Treasure Magazine

Treasure Magazine

Meezan Bank’s deposits touch Rs 1.254trn

2 min read
Meezan Bank

KARACHI: Deposit growth for the Meezan Bank has been 1.6x of the industry. The deposit growth in 2020 clocked in at 35% YoY, taking 2020 deposits to Rs 1.254 trillion.

The management feels that this kind of growth is unlikely. The deposit growth is expected in the range of 12-16% for 2021.

As per the management, the exceptional 49% YoY growth in Current Account (CA) deposits is attributed to limited business activity due to COVID-19 outbreak. The bank aims for CA as a percentage of Total Deposits to hover around the 39-40% mark.

The deposits comprise 69% of Individuals, 28% of Private sector and 3% of Public/government.

IDR has increased to 35% from 30% in third quarter 2020. Increased exposure to government guaranteed investments have reduced Risk Weighted Assets.

Financing products offered primarily include auto financing and mortgage financing. Auto financing during lockdown came to a virtual standstill, but a strong revival has been seen in the latter half.

The demand is expected to pick up going forward given the prevalent low interest rate environment. Sectors such as cement and steel have already seen a strong pick up.

Loan growth target is between 10-12% for 2021.

Development on mortgage financing is ongoing in light of the SBP housing directives. The bank has deferred principle amounting to Rs 29 billion, which is 6% of the total portfolio.
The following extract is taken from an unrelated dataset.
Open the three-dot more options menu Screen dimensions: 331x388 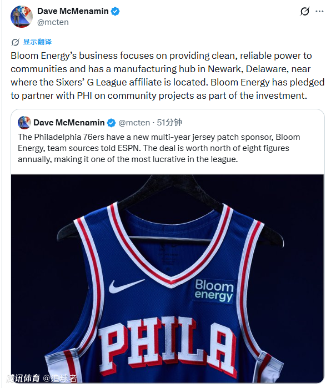319,12
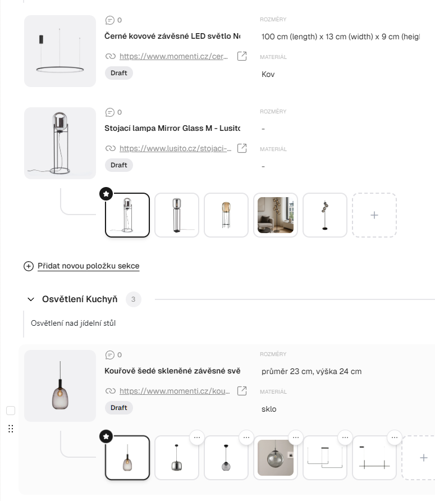Click the drag handle beside the pendant item
Screen dimensions: 435x501
click(11, 429)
Specific provision of Rs 4.4 billion has been booked related to one concern. The management has taken an extremely cautious stance.

Net Interest Income have increased due to higher volumes of earning assets, and lower cost of funds due to immediate re-pricing of deposits amid interest rate cuts.
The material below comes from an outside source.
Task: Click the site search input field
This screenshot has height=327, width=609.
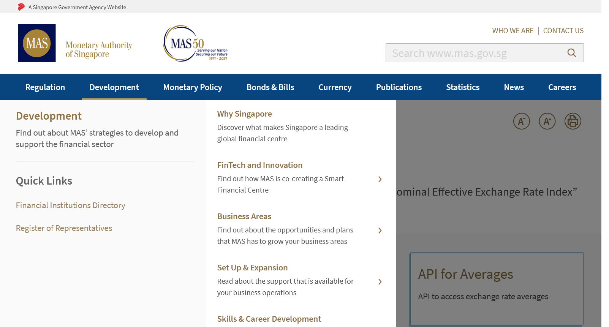Action: 475,53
Fourth quarter 2020 saw Non-Funded Income increase by 36% QoQ. This was driven by trade income, debit card charges and SMS charges, the management said.

The management does not expect major impact of IFRS-9 on profitability as significant amount has been provided under General Provisioning.

Payout ratio is targeted to be in the range of 35%-40% which is an optimal for balance sheet growth along with maintaining CAR position. Additionally, the management has budgeted an average ROE of 20-25% for 2021.